Using the Sygen clinical trial data (n = 797), we analyzed the impact of the type of variable in which data is missing, the pattern according to which data is missing, and the imputation strategy (e.g. mean imputation, last observation carried forward, multiple imputation).
Our simulations show that mean imputation may lead to results strongly deviating from the underlying expected results. For repeated measures missing at late stages (> = 6 months after injury in this simulation study), carrying the last observation forward seems the preferable option for the imputation. This simulation study could show that a one-size-fit-all imputation strategy falls short in SCI data sets.

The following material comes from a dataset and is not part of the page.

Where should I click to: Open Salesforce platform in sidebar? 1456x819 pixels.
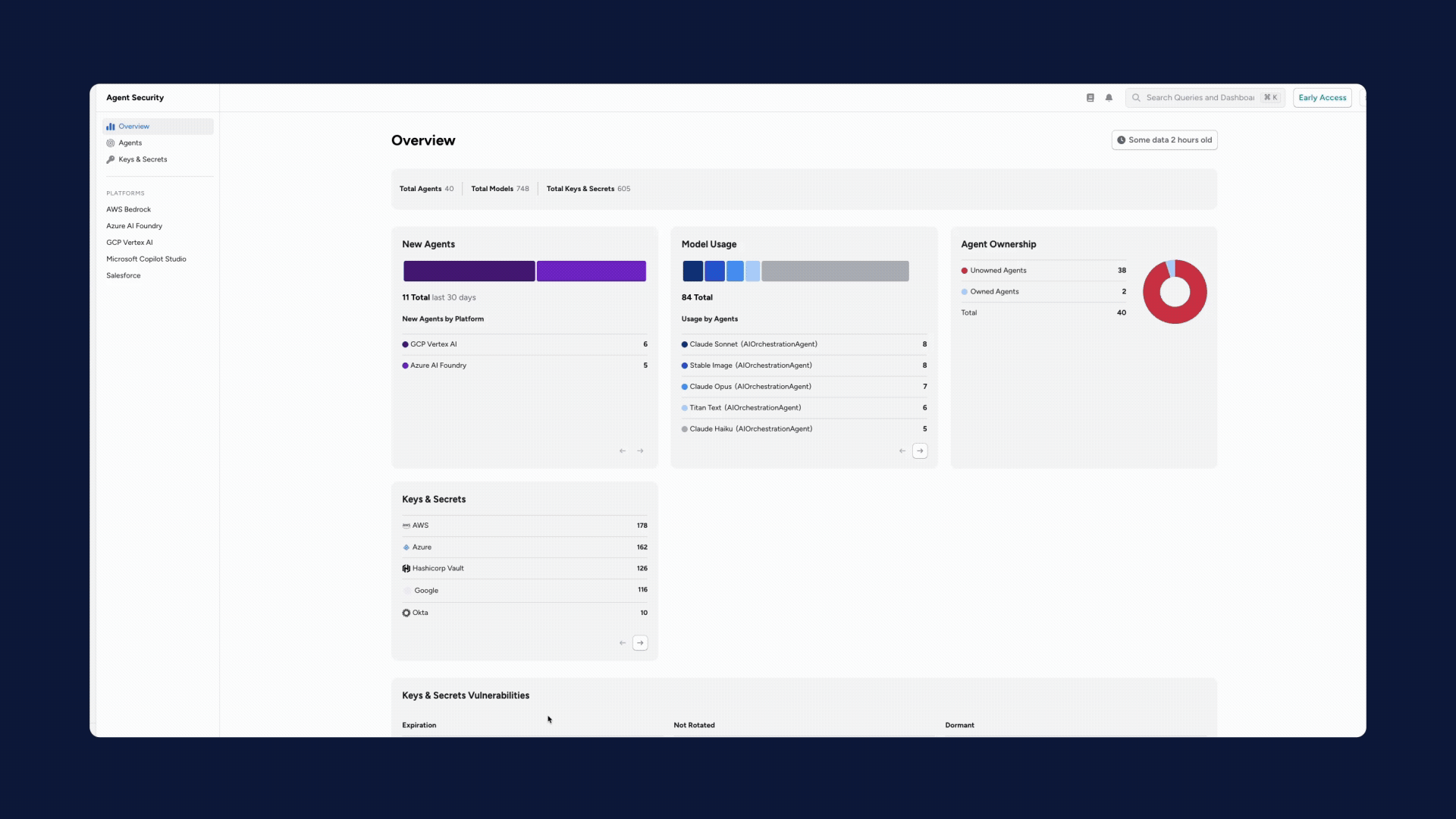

Data-tailored imputation strategies are required (e.g., characterisation of the missingness pattern, last observation carried forward for repeated measures evolving to a plateau over time). Therefore, systematically reporting the extent, kind and decisions made regarding missing data will be essential to improve the interpretation, transparency, and reproducibility of the research presented.
在过去的几十年中,研究脊髓损伤(SCI)等罕见病症的医学研究领域已经做出了大量努力来收集大规模数据。然而,大多数分析方法都依赖于完整的数据。在研究临床数据时,这尤其麻烦,因为它们容易出现缺失。研究人员通常通过从分析中删除缺失数据的患者来解决此问题。较少情况下,应用推断可能值的插补方法。
我们的目的是以 SCI 登记处为例,研究处理缺失数据如何影响报告的结果。我们旨在提高对缺失数据影响的认识,并为未来的研究项目提供指导方针,不仅限于 SCI 研究领域。
使用 Sygen 临床试验数据(n=797),我们分析了缺失数据的变量类型、缺失数据的模式以及插补策略(例如均值插补、末次观测值结转、多重插补)对结果的影响。
我们的模拟表明,均值插补可能导致结果与基础预期结果严重偏离。对于晚期(在这项模拟研究中,在损伤后≥6 个月)缺失的重复测量数据,末次观测值结转似乎是插补的首选策略。这项模拟研究表明,一刀切的插补策略不能满足 SCI 数据集的要求。
需要针对数据的插补策略(例如,缺失模式的特征描述、随着时间推移逐渐趋于稳定的重复测量的末次观测值结转)。因此,系统地报告缺失数据的程度、类型和决策,对于提高研究结果的解释、透明度和可重复性至关重要。